Show every line from the data below that includes "Launches".

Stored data
****************
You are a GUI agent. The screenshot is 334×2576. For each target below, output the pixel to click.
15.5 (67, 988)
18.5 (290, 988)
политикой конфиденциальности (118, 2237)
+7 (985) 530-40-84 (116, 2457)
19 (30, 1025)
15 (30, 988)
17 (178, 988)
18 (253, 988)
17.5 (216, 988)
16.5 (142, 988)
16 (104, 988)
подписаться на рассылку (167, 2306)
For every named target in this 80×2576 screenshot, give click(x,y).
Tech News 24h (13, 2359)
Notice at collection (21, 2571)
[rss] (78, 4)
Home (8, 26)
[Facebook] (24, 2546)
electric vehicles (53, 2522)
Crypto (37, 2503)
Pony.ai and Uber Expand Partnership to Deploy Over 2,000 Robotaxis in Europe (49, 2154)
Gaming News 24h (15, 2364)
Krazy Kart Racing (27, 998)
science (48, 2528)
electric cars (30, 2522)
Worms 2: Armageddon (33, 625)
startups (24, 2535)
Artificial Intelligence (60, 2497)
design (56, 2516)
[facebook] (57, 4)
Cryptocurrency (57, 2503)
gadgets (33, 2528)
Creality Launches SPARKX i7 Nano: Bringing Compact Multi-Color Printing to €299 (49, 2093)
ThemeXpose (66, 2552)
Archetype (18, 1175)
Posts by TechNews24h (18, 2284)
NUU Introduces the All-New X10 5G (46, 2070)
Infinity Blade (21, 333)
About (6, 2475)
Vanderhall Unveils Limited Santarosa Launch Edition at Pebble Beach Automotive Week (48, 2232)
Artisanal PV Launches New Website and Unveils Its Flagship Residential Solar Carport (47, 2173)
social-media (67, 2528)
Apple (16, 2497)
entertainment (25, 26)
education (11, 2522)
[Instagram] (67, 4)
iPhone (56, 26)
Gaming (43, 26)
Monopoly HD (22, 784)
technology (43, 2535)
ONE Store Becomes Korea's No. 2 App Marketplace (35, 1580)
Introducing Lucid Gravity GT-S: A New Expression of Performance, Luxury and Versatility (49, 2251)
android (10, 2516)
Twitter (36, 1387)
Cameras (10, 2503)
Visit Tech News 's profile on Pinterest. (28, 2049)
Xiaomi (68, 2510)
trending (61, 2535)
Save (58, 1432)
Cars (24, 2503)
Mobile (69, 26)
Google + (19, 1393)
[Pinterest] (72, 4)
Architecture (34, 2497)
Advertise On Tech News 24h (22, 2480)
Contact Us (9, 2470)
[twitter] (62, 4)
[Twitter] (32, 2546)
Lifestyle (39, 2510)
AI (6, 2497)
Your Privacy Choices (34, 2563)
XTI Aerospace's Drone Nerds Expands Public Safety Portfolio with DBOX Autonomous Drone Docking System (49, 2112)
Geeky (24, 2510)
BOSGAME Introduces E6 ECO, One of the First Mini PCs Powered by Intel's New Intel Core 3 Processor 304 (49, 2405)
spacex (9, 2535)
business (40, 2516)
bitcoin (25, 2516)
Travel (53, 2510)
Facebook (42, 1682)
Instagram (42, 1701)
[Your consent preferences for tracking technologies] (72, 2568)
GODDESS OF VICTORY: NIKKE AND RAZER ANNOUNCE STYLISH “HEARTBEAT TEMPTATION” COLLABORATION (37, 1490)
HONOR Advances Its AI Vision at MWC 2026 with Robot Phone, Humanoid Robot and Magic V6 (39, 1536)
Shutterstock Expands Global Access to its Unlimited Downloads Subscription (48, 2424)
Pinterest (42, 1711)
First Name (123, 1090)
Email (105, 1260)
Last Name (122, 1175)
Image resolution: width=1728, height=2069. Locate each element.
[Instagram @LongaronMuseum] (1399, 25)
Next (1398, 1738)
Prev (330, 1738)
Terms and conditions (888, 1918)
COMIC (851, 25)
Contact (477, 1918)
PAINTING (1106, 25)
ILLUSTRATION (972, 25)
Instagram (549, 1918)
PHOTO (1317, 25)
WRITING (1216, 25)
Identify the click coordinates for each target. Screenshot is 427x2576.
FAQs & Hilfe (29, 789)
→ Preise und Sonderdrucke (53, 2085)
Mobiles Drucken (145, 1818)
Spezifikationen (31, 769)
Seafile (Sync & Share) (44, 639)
****************
▶ _Response to the task_
Creality Launches SPARKX i7 Nano: Bringing Compact Multi-Color Printing to €299 (49, 2093)
Artisanal PV Launches New Website and Unveils Its Flagship Residential Solar Carport (47, 2173)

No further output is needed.